In Bill Gardner, New Hampshire trusts


By Andrew Cahill

It seems no matter where the New Hampshire mini-term group travels, everyone they encounter knows of Bill Gardner.

Gardner is the Secretary of State in New Hampshire and has held that office since 1976, as he has been continually elected by the state legislature every two years. Having served in that capacity for the past 35 years, Gardner is the longest serving Secretary of State in New Hampshire’s history. Though he carries out many duties, his most pressing job is to ensure that New Hampshire remains the state with the first presidential primary election every four years.

Prior to the group’s trek northwards to the Granite State, Professor Zoe Oxley, who created and orchestrated the mini-term, was worried that Gardner was going to move the primary from early January to December. If he had, the mini-term would have effectively have been hindered, as the group would have missed out on the campaign experience in anticipation of the primary.

In order to ensure that New Hampshire remains the first primary, Gardner fought off states such as Nevada and Florida, which both attempted to infringe upon the state’s most cherished political tradition.

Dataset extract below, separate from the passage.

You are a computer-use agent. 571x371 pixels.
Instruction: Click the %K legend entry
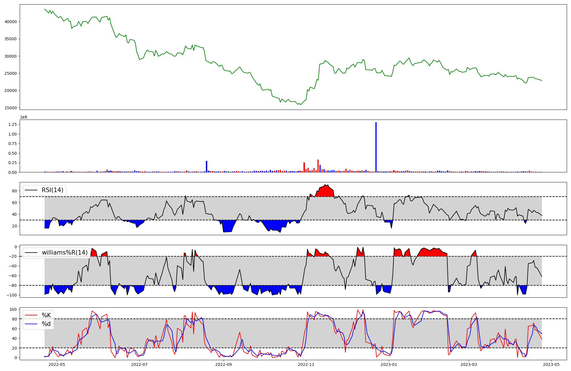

Upon meeting Gardner in his office on the second floor of the New Hampshire Statehouse in Concord this past week, he greeted the group as he had all of the presidential candidates who have ventured into his office every four years to ceremoniously file their primary paperwork. Gardner asserted the group of importance of maintaining New Hampshire’s status as nation’s first primary, as he firmly believes it provides an opportunity that no other state does.

In New Hampshire, it costs only $1000 to have your name placed on the primary ballot for president. “It’s all about the little guy,” Gardner stated. In that lies the beauty of the New Hampshire primary, as anyone who wants to be on the ballot has the chance to potentially become the President of the United States.

Gardner cited former president Jimmy Carter as the perfect example of the opportunity the New Hampshire primary provides. He noted that Jimmy Carter fit the profile of a “little guy” because “nobody had any idea who Jimmy Carter was,” and he subsequently came into New Hampshire with modest support. But Carter invested a great deal of time campaigning in the state. Gardner highlighted the fact that Carter paid his campaign staffers in peanuts and slept in the homes of over seventy people in his attempt to win New Hampshire.

“Carter would not have had a chance at the presidency without New Hampshire,’ Gardner said.